Startup Spun Out of Securosis Secures $2.5 Million Seed Investment
DistruptOps officially rolls out its SaaS for automating control of cloud operations and security.
October 17, 2018
A new startup co-founded by industry veterans from security research firm Securosis has landed $2.5 million in seed funding and today officially launched its security-as-a-service (SaaS) cloud management platform.
DisruptOps, which offers a service that automates the management and security of cloud infrastructures, is the brainchild of Securosis principals Rich Mogull, Mike Rothman, and Adrian Lane. Jody Brazil, former CEO and co-founder of Firemon, is DisruptOps' CEO, and Brandy Peterson, formerly CTO at FishNet, is CTO of the new company, which spun out of a project built by Securosis.
The goal of DisruptOps is to "get a handle on the anarchy" of building, securing, and managing cloud infrastructure, Rothman says. Once organizations begin to add more functions to the cloud, doing so manually becomes onerous, he notes, especially when it comes to security. "When you start enforcing 50 to 60 best practices, it starts to get unwieldy," he said.
DisruptOps' launch comes after more than a year of high-profile companies exposing customer- and other data due to configuration errors in their Amazon Web Services S3 storage buckets. Cloud configuration mistakes by Verizon, Deloitte, Dow Jones, and the US Census Bureau, among other organizations, underscore how even large enterprises aren't properly setting up their cloud services, thus leaving their data at risk.
The new DisruptOps service provides what the firm calls "guardrails" – "a way to continuously assess and enforce best practices across security operations," Rothman says. Those guardrails are basically automatic enforcement of secure best practices and configuration of the cloud environment, he says.
The SaaS-based cloud management platform automates the process of assessing and enforcing security for cloud-based systems and applications. It also automates workflows and integrates with security tools: For example, it can ensure that each Web server in the cloud sits behind a cloud Web application firewall, Rothman notes.
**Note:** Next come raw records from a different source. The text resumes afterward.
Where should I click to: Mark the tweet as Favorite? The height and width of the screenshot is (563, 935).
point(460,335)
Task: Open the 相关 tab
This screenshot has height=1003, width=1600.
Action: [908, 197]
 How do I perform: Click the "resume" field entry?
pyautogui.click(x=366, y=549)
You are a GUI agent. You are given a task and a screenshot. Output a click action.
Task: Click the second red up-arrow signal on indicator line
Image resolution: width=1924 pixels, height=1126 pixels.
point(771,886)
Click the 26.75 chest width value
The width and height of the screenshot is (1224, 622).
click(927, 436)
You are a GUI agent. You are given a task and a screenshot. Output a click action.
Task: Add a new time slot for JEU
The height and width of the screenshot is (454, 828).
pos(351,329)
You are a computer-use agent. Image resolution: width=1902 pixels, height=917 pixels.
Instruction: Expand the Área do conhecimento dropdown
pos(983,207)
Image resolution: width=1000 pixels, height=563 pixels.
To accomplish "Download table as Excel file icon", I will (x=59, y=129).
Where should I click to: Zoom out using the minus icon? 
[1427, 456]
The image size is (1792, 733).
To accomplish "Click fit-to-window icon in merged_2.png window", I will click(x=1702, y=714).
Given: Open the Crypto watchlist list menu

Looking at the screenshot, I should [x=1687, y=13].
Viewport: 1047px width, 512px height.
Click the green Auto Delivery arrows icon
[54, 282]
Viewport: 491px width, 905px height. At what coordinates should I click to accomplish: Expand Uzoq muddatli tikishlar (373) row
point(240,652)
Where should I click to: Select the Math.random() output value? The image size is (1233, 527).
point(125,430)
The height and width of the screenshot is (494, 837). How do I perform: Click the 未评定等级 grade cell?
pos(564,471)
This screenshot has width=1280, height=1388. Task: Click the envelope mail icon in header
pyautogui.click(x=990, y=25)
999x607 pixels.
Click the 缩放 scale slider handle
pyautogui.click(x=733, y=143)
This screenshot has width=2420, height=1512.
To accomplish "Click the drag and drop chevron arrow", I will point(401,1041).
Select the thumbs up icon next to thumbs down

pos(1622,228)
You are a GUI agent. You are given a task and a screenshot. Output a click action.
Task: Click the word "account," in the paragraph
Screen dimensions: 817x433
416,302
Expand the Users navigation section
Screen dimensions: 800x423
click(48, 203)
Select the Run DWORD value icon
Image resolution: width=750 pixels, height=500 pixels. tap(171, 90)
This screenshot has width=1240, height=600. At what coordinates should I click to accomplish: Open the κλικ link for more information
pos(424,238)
One key feature is that the service both detects and resolves cloud configuration and security issues, he says. "A lot of tools tell you what's broken, that something in the cloud is broken," Rothman says. "One of the key aspects of guardrails is that it's not just about continuously assessing when things are violated or go outside" set parameters, he says. It also remediates those issues it finds.
Among the initial customers of the new service are a healthcare IT company, a cloud-native analytics firm, and some technology companies. The seed round was led by Rally Ventures, along with Gary Fish, CEO of Fishtech Group, and former Sourcefire CFO Todd Headley.
Mobile security vendor Lookout is one of the early adopters of DistruptOps. "We've embraced DevSecOps to ensure both our developers and operational teams integrate security into our applications," said Mike Murray, chief security officer of Chief Security, in a statement. "We can't afford to slow them down by requiring security functions to be built every time, nor can we risk a catastrophic failure caused by human error. DisruptOPS' approach to implementing guardrails around our cloud environment will allow us to move fast while being secure. It's a win-win for us."
DisruptOps is offering a free evaluation of its service.